Stella era nella sua camera e stava sistemando la biancheria che aveva stirato nel pomeriggio. 
Quando chiuse il cassetto del comò, si soffermò a guardare la sua immagine riflessa nello specchio: la giovane e spensierata ragazza con il cuore pieno di speranze che si rispecchiava pochi anni prima, si era trasformata in una donna, appesantita da quattro gravidanze e invecchiata dalle tante vicissitudini. 
Si toccò il volto con la mano: a soli trentadue anni, aveva già delle rughe che impietose le segnavano il viso, tra i capelli si scorgeva qualche filino bianco, e i suoi occhi, che un tempo emanavano gioia di vivere e spensieratezza, erano ora spenti e tristi. 
Le venne quasi da piangere: quanti sogni, quante aspettative... Si era tutto frantumato contro una bottiglia di vino. 
Iniziò a sudare: il cuore le batteva forte e aveva la sensazione di soffocare. Negli ultimi tempi le capitava sempre più spesso e questo le procurava un’insopportabile ansia. 
Chiuse gli occhi e inspirò a fondo. Sentì Anna che giù in cucina stava giocando con il fratello Luca. Era ora di cena e la stavano aspettando. 
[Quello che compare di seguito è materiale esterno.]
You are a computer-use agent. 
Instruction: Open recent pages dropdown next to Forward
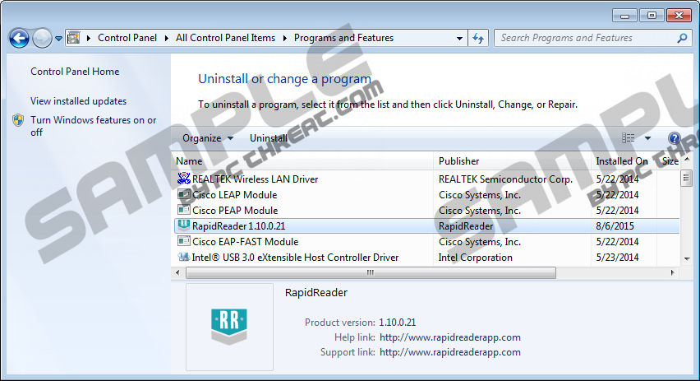click(x=59, y=39)
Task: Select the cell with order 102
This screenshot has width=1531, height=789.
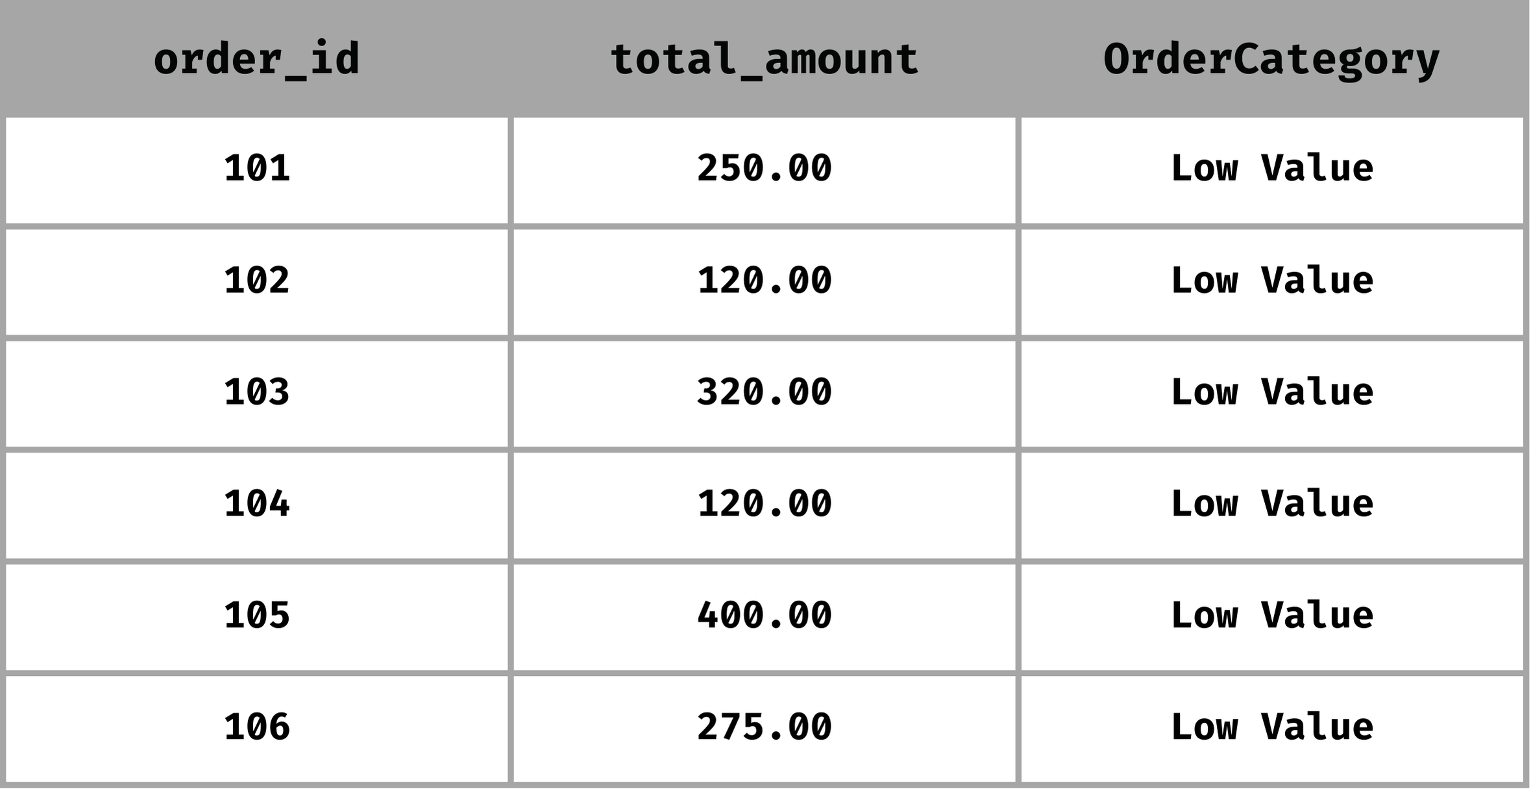Action: click(x=256, y=281)
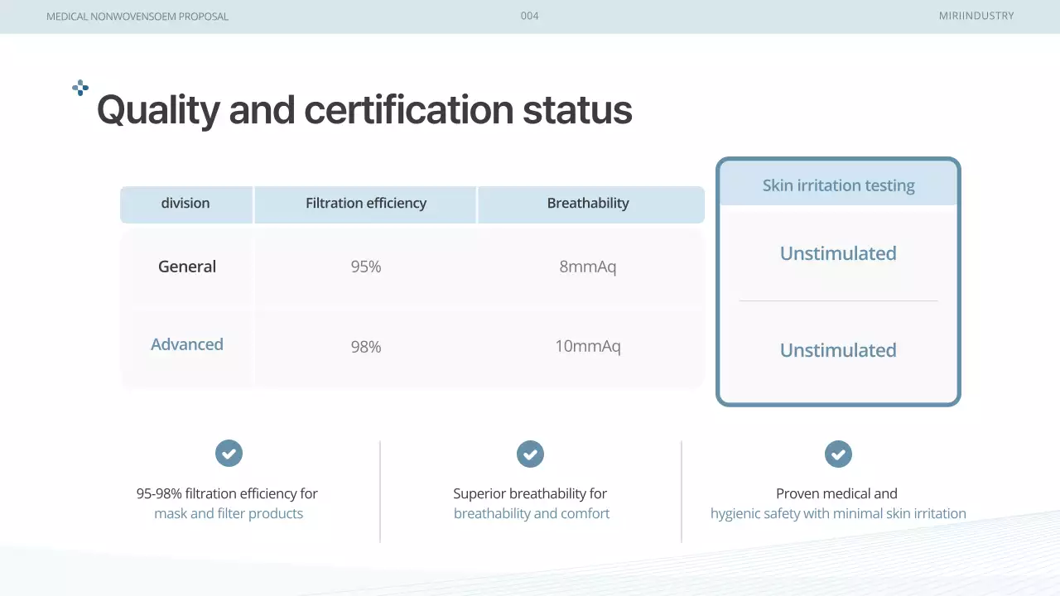Click the page number 004

click(530, 16)
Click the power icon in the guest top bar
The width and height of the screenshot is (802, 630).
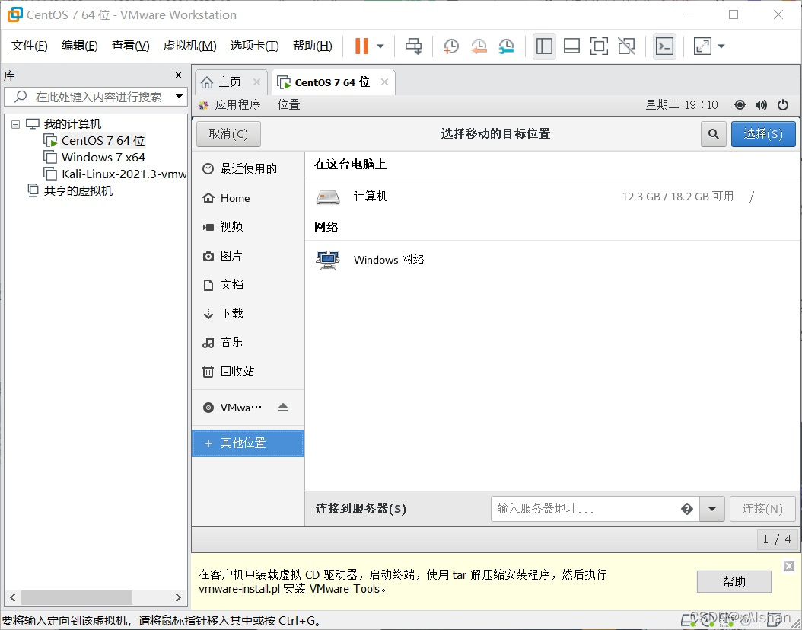point(783,105)
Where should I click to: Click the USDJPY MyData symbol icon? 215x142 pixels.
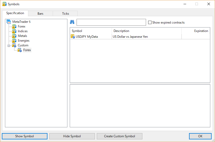[73, 37]
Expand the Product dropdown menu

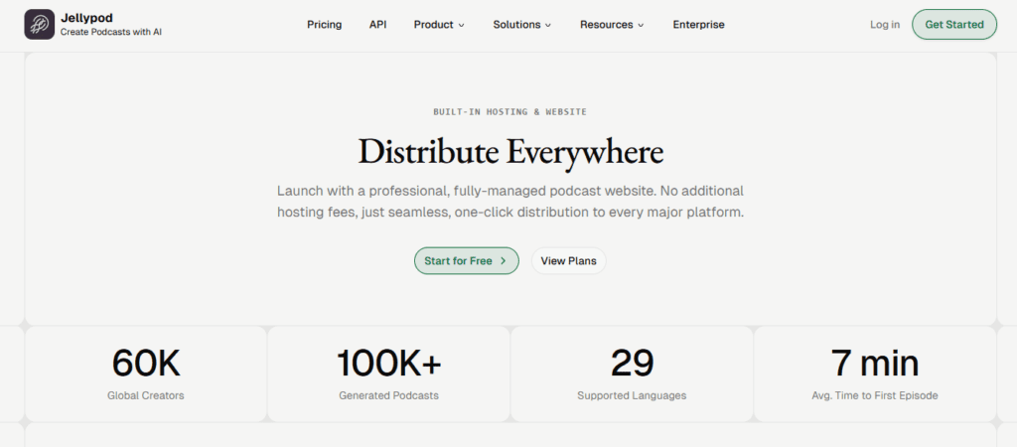point(438,25)
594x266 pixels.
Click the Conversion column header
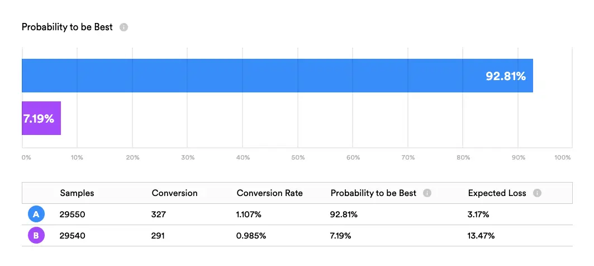pos(174,193)
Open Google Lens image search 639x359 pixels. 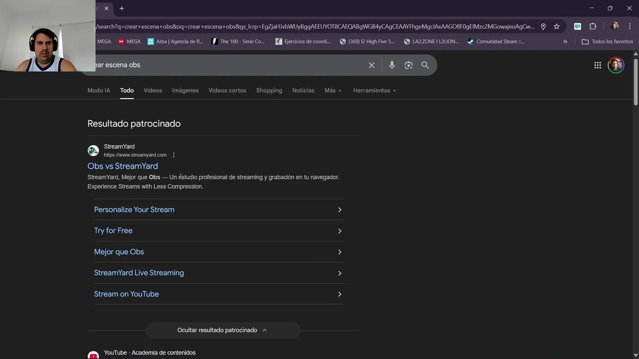coord(408,65)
Toni non era ancora tornato. Di sicuro se ne stava al bar a ubriacarsi e, a quel pensiero, a Stella montò la rabbia. 
Inspirò di nuovo e riaprì gli occhi: non doveva pensarci e doveva assolutamente calmarsi. 
Si diede un ultimo sguardo allo specchio, poi scese piano le scale per raggiungere i suoi figli. 
Qualche ora dopo, Anna stava aiutando la madre quando Toni rientrò a casa barcollante come sempre. 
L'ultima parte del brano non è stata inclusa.